A votre avis, quel sera LE jeu dont on se souviendra suite à cette Paris Games Week 2015 ?
Ça c'est la question ultra-piège pour moi, il me semble qu'en plus j'ai mon président à côté. [Rires] Non c'est difficile, là je ne peux vous faire qu'une réponse de gamer. Evidemment, je suis un fan de Star Wars, je vais avoir du mal à dire autre chose que Battlefront personnellement. C'est un jeu que j'attends avec impatience.
Nous avions discuté avec quelques éditeurs il y a plus d'un an, ils nous avaient avoué que, pour eux, le problème était le coût de la Paris Games Week. Est-ce quelque chose sur lequel vous travaillez ? Essayez-vous d'aider les plus petits à venir ?
Evidemment, on parlait de comparer à la Gamescom. La Gamescom est en août, à Cologne ; le maire de Cologne et le président de la Koelnmesse (équivalent du Parc des expositions de la Porte de Versailles) ainsi que de nos équivalents allemands (la Gamescom est organisée comme la Paris Games Week par le syndicat national des jeux vidéo), je pense qu'ils ont des conditions financières qui n'ont rien à voir avec un salon dans Paris, pendant les vacances scolaires et le week-end de la Toussaint... la différence du prix au m² est vraiment sans rapport. Donc c'est un investissement beaucoup plus lourd pour ceux qui sont présents.

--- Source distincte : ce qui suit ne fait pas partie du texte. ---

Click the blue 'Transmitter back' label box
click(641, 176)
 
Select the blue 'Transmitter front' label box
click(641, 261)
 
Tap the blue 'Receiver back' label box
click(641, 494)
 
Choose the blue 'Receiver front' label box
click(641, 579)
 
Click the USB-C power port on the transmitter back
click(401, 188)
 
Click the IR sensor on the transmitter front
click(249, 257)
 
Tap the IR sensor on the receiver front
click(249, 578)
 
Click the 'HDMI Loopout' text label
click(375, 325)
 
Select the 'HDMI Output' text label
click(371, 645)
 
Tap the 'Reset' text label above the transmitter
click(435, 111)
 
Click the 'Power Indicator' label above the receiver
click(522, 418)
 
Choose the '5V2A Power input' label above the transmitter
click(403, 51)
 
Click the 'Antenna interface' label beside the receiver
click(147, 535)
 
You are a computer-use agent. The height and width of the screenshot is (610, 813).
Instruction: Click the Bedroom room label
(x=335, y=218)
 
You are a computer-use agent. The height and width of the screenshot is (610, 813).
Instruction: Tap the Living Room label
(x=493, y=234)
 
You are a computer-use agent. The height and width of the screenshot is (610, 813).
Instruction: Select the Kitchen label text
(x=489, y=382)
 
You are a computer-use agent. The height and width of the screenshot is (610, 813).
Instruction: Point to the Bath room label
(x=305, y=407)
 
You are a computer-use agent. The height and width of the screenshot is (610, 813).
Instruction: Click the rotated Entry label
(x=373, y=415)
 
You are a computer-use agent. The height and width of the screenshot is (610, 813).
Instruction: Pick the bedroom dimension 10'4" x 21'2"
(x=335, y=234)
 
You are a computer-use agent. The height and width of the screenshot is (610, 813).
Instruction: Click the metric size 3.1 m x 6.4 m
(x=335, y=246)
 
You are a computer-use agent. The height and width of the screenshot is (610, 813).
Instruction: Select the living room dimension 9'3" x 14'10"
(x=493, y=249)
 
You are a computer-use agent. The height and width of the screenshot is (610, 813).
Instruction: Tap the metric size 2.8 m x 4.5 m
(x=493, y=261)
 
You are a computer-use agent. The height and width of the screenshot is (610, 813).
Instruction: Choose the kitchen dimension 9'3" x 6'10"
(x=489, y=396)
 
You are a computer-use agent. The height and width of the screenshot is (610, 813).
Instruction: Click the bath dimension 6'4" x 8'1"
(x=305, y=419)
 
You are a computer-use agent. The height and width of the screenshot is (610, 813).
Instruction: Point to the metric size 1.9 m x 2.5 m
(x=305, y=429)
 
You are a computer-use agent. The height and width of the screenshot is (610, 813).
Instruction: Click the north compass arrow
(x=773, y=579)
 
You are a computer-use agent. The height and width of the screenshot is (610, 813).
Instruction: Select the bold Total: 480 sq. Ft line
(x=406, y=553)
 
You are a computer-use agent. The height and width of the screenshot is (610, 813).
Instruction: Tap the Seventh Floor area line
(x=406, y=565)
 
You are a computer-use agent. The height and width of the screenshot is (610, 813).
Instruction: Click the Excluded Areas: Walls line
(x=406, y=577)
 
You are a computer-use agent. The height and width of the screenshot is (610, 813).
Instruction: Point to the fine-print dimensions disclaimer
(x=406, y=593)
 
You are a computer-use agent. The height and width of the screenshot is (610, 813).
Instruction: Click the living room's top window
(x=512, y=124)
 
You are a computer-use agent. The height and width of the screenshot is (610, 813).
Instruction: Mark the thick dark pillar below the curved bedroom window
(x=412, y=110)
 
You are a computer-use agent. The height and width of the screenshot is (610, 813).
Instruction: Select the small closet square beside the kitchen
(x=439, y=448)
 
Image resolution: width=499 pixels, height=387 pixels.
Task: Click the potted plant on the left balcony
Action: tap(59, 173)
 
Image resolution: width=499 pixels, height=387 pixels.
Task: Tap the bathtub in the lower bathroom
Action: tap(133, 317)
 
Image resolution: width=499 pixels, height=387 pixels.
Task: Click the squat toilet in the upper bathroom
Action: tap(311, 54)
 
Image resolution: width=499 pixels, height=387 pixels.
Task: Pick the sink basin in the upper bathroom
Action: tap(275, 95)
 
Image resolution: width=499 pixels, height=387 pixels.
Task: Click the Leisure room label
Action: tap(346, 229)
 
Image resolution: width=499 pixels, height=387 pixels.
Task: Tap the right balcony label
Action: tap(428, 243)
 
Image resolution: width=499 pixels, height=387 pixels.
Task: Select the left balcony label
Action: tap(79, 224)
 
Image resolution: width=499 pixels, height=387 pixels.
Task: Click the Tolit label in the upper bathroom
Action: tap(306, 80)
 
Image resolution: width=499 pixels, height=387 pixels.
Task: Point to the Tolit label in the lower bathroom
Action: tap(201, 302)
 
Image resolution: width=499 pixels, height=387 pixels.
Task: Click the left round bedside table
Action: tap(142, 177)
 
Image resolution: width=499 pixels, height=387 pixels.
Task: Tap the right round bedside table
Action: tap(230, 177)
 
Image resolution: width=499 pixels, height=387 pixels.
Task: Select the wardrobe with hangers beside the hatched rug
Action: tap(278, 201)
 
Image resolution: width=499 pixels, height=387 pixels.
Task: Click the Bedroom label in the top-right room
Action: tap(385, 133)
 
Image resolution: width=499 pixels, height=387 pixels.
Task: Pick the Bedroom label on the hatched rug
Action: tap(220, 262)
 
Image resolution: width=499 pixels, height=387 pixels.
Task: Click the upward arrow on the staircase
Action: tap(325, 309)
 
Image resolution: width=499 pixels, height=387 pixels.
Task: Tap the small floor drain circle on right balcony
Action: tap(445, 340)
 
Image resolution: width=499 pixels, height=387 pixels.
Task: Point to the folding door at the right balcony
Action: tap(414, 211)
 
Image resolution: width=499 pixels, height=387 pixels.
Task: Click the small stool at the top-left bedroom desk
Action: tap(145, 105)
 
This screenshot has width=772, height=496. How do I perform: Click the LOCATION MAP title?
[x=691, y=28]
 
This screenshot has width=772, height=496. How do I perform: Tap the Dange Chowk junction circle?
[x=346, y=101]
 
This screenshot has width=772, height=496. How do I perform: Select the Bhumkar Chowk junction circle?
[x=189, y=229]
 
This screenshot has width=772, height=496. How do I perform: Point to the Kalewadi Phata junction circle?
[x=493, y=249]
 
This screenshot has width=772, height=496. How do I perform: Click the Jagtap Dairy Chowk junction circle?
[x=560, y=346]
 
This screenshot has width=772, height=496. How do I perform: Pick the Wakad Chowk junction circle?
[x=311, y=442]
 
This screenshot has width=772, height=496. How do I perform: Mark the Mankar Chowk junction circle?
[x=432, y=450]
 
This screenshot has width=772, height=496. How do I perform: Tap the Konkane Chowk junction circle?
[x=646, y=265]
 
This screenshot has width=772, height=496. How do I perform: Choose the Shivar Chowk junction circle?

On a donc développé pour compenser cela, et notamment vous l'avez dit auprès des petits acteurs, une véritable politique d'invitation. C'est à dire les studios français, les écoles, beaucoup d'associations et de communautés qui sont présents sur la Paris Games Week sont invités. Cela va de la mise à disposition de l'espace, à la dotation de mobiliers, de moyens techniques ou de structures. On essaie le plus possible de les aider pour qu'ils puissent participer au salon même s'il est vrai qu'on ne sera jamais sur la même échelle de prix que la Gamescom. Si vous faites un salon en plein mois d'août en France, je pense que vous serez tranquille et qu'il n'y aura pas grand monde. Donc on travaille beaucoup pour essayer d'offrir de la place à tout le monde, même à ceux qui n'ont pas beaucoup de moyens.
Vous parliez donc d'inviter les petits éditeurs français, est-ce que vous prévoyez éventuellement d'étendre ça à d'autres pays ?
On tourne autour de l'idée d'avoir un pavillon indés européen. On a failli le faire cette année, on n'y est pas arrivé. On va donc sans doute remettre cela à plat et travailler là dessus pour l'année prochaine effectivement.
Je vais passer maintenant à L'essentiel du jeu vidéo qui est donc sorti juste avant la Paris Games Week, l'étude porte sur les joueurs. Aujourd'hui, un joueur vous le définissez comment concrètement ? Vous dites qu'il y a X% de joueurs, etc. mais pour vous un joueur c'est quoi ?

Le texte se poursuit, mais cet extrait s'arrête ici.